LISTED RECORDS:
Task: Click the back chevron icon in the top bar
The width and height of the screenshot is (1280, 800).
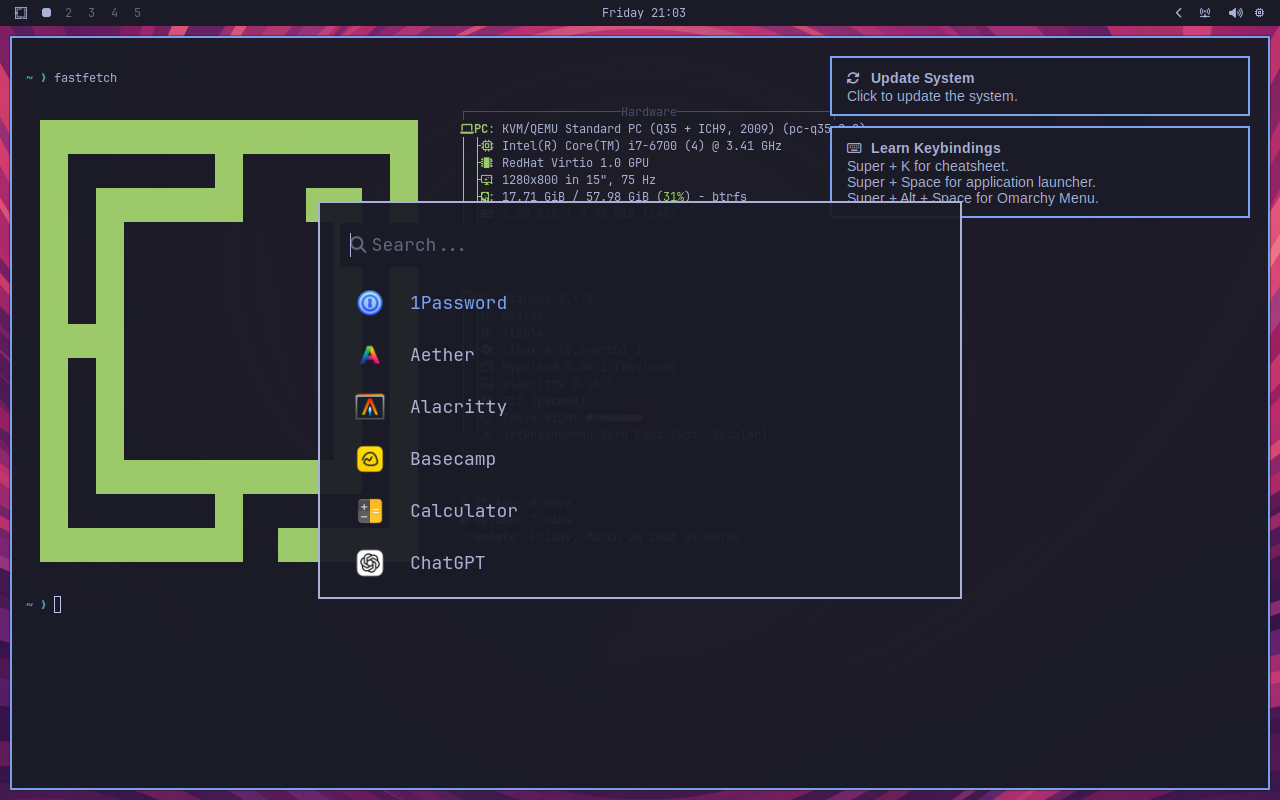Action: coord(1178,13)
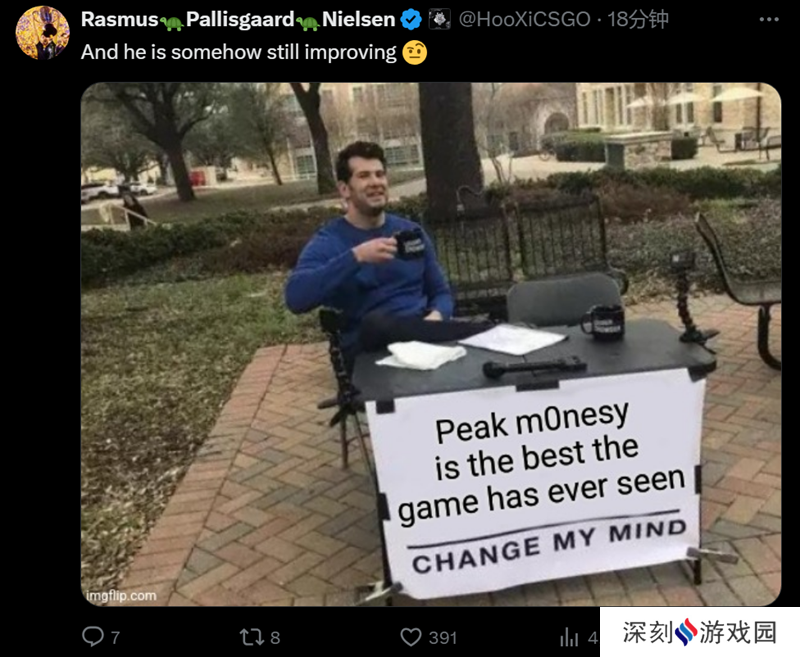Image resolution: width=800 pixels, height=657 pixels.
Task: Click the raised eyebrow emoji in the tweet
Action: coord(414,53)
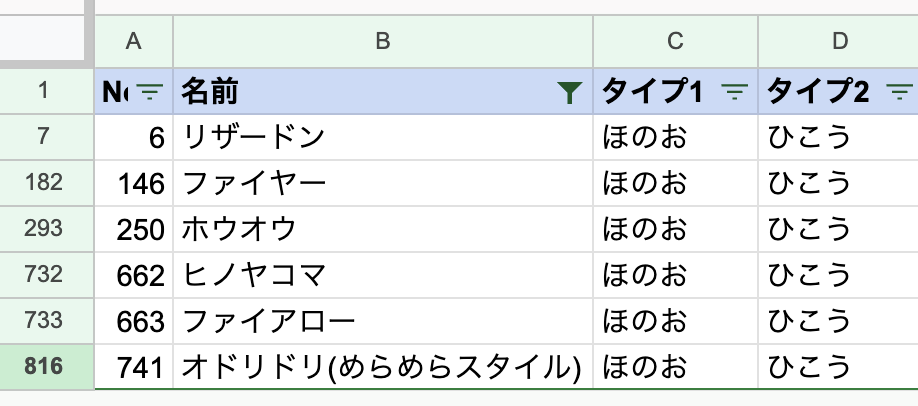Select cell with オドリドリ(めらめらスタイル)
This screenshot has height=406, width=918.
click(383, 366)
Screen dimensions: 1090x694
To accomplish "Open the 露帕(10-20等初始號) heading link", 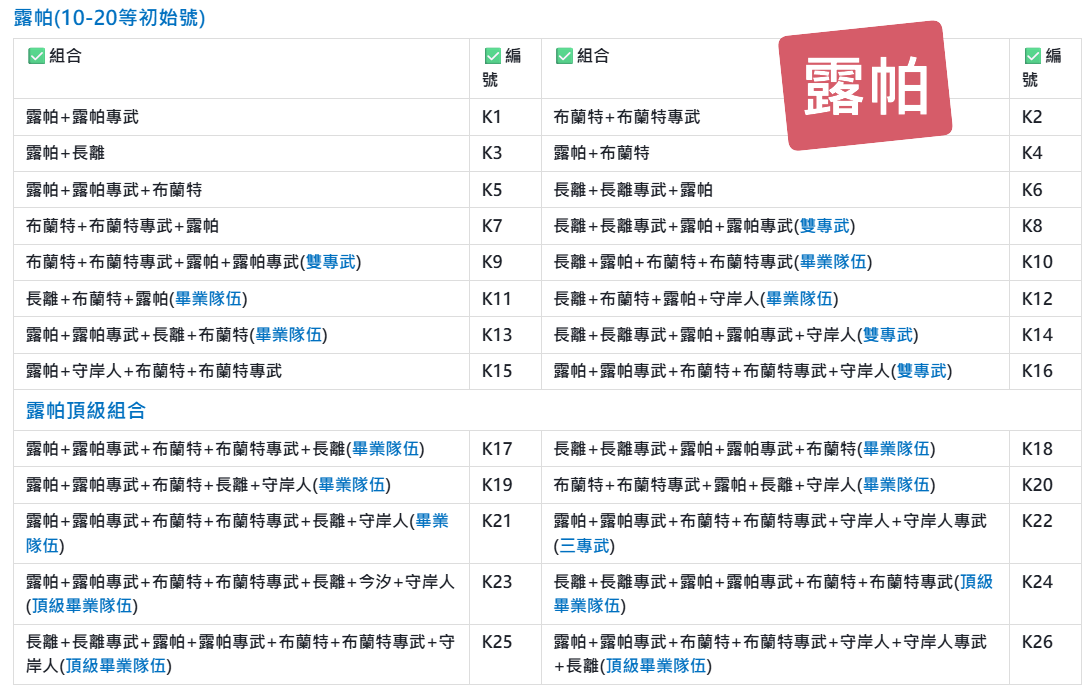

WORK INSTRUCTIONS: In your copy, include every record word for word but no pictures.

WRITTEN REPLY:
Task: Click the back chevron icon in the top bar
The width and height of the screenshot is (1280, 800).
Action: coord(1178,13)
Image resolution: width=800 pixels, height=657 pixels.
Task: Click the raised eyebrow emoji in the tweet
Action: coord(414,53)
Select cell with オドリドリ(めらめらスタイル)
This screenshot has height=406, width=918.
click(383, 366)
Screen dimensions: 1090x694
To accomplish "Open the 露帕(10-20等初始號) heading link", 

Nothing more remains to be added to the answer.